Doctors are therefore asking the government to take voluntary measures in the area of public health, which will require as much political courage as financial investment. This requires, they explain, a “much stricter regulation of the food industry and sugary drinks, taxes on alcohol and support for smokers to quit.”
£ 1 invested = £ 14 saved
The authors therefore recommend a 20% tax on sugary drinks (much more than the projects under study) or even the development of new objectives to reduce the consumption of fats, sugar and salt through, for example. example, the establishment of a nutritional code on foods – like the one France is in the process of adopting. They also propose an annual levy on tobacco companies.

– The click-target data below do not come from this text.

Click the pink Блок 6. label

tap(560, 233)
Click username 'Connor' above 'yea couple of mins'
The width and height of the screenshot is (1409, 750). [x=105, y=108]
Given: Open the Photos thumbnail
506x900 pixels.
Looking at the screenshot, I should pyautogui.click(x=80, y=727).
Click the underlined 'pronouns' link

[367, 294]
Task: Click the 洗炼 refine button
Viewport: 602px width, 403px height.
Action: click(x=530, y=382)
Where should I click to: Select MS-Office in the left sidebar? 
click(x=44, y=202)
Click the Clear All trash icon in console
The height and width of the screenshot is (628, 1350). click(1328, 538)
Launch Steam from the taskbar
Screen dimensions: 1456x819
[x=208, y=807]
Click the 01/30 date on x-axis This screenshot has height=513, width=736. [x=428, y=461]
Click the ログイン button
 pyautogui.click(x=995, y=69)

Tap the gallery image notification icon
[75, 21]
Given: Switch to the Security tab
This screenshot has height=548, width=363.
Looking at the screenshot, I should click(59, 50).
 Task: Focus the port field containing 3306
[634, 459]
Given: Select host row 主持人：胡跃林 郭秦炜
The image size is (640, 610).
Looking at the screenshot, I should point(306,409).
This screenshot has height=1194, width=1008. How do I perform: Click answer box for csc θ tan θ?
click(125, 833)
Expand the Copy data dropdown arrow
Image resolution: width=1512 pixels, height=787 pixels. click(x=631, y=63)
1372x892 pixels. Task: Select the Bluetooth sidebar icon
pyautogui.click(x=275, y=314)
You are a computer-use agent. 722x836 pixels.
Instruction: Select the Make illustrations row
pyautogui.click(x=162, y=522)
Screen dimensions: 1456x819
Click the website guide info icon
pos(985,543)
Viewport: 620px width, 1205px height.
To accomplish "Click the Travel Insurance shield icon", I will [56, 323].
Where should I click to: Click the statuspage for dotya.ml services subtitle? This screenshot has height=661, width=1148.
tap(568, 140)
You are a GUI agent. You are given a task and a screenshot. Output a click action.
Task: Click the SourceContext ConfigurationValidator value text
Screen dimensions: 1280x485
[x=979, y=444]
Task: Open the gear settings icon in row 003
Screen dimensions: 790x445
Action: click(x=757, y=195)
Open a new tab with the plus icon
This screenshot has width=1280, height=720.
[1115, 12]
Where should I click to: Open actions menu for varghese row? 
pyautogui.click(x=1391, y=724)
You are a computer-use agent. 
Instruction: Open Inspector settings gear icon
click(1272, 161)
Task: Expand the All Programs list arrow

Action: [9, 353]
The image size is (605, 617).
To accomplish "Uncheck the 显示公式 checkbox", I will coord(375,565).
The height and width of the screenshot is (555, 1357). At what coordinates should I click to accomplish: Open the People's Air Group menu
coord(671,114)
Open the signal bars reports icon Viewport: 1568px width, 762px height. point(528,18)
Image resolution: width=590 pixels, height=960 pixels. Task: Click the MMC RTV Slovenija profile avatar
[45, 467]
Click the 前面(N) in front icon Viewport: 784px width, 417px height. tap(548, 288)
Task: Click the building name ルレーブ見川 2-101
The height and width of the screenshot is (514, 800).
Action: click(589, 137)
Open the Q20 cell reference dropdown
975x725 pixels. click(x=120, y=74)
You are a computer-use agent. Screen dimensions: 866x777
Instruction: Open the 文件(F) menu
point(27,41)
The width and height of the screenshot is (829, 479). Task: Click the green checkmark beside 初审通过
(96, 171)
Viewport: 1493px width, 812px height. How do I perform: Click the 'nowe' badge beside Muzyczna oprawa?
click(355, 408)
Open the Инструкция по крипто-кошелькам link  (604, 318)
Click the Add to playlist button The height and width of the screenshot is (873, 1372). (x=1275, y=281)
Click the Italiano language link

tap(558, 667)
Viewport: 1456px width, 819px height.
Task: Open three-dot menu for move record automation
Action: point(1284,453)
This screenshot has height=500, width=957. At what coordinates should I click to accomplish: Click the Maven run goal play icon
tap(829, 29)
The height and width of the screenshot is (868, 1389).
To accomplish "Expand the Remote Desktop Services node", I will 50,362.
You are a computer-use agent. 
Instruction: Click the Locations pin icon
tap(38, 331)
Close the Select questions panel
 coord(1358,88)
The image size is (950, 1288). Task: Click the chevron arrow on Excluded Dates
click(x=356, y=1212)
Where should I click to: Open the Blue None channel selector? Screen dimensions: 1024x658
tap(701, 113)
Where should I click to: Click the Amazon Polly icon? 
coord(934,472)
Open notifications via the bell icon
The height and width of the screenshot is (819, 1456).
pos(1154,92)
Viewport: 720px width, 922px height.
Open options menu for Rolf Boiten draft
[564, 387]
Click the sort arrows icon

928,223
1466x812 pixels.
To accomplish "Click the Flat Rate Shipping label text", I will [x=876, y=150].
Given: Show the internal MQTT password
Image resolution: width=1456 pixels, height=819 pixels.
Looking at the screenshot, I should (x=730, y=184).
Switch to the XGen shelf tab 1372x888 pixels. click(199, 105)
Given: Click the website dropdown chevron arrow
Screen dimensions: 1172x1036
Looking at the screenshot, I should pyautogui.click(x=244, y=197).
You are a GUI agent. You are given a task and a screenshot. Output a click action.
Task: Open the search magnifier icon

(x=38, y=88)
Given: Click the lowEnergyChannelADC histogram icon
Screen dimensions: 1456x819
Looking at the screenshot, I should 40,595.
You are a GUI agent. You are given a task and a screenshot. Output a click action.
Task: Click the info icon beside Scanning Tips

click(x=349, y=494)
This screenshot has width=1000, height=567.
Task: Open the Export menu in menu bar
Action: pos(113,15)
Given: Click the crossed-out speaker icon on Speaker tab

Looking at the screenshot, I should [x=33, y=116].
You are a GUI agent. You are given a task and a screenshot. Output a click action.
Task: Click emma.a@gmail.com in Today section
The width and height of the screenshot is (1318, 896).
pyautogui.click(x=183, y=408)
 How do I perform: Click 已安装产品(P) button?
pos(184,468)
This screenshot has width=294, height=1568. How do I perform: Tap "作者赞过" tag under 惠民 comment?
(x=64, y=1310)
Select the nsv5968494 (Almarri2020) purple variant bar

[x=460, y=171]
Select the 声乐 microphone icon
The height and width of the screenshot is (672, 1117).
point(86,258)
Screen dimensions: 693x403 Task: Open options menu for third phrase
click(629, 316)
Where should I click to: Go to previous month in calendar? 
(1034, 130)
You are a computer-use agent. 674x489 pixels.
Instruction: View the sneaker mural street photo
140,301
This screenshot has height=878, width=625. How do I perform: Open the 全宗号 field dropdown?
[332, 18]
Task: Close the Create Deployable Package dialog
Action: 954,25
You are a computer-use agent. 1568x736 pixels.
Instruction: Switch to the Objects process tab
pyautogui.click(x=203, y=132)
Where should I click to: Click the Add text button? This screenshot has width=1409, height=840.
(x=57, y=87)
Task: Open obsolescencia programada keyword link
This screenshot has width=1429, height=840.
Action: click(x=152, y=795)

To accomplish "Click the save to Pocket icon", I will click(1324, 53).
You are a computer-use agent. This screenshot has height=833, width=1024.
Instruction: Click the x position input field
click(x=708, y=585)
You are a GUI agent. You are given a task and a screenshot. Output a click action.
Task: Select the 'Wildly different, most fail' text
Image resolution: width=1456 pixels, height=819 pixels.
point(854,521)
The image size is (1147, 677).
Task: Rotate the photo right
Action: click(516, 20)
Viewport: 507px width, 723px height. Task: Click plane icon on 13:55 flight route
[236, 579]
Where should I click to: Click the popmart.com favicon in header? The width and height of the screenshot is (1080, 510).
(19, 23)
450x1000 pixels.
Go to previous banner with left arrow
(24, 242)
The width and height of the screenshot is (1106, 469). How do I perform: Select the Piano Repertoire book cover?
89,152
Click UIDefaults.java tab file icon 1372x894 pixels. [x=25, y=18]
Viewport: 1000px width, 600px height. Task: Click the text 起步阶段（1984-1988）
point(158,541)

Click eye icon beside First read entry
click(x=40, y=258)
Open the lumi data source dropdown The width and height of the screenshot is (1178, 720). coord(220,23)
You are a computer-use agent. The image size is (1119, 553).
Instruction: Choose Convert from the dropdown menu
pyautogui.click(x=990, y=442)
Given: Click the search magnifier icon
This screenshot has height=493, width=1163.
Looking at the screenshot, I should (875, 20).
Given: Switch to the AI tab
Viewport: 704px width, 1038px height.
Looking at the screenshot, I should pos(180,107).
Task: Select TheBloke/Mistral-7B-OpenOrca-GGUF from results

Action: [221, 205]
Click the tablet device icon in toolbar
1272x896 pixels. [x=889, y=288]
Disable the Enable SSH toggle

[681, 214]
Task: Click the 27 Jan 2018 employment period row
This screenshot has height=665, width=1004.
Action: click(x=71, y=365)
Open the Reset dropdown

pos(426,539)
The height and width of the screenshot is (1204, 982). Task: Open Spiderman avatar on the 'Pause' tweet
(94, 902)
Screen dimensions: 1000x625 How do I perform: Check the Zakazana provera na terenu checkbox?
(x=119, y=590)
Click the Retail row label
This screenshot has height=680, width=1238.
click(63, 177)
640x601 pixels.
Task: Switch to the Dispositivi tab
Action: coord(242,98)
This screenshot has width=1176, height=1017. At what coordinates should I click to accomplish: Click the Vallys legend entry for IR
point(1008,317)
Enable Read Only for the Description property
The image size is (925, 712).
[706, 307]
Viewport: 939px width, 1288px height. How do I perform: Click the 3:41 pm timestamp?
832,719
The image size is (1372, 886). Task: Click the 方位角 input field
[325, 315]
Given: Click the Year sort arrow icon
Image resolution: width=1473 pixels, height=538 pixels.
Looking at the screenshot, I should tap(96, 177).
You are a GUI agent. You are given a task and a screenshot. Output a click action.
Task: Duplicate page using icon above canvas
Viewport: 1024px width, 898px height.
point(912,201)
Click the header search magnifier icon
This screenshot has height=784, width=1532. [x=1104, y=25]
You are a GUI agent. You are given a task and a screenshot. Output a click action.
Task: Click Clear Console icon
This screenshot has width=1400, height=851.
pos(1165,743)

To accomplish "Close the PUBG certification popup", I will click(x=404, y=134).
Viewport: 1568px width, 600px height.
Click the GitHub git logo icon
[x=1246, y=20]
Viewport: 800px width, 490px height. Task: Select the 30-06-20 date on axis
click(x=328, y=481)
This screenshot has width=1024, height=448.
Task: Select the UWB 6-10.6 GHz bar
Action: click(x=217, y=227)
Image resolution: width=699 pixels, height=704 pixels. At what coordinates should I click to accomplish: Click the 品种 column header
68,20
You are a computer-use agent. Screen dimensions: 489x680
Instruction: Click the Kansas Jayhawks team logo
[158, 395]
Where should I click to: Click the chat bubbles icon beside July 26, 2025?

We must therefore prevent, but also treat. In England, obesity was the cause of 525,000 hospitalizations in 2016. The obesity rate jumped from 15% in 1993 to 27% in 2015. Globally, 68% of men and 58% of women suffer from overweight or obese in the country.
Every pound invested in public health generates a future saving of 14 pounds sterling, insist the scientists, who point out the case of type 2 diabetes. In many cases, this pathology is “entirely preventable through public health approaches” . And yet, the costs associated with the disease were estimated at 8.8 million pounds in 2011. By 2035, they will have doubled, if the logic of short-termism continues, warn the authors.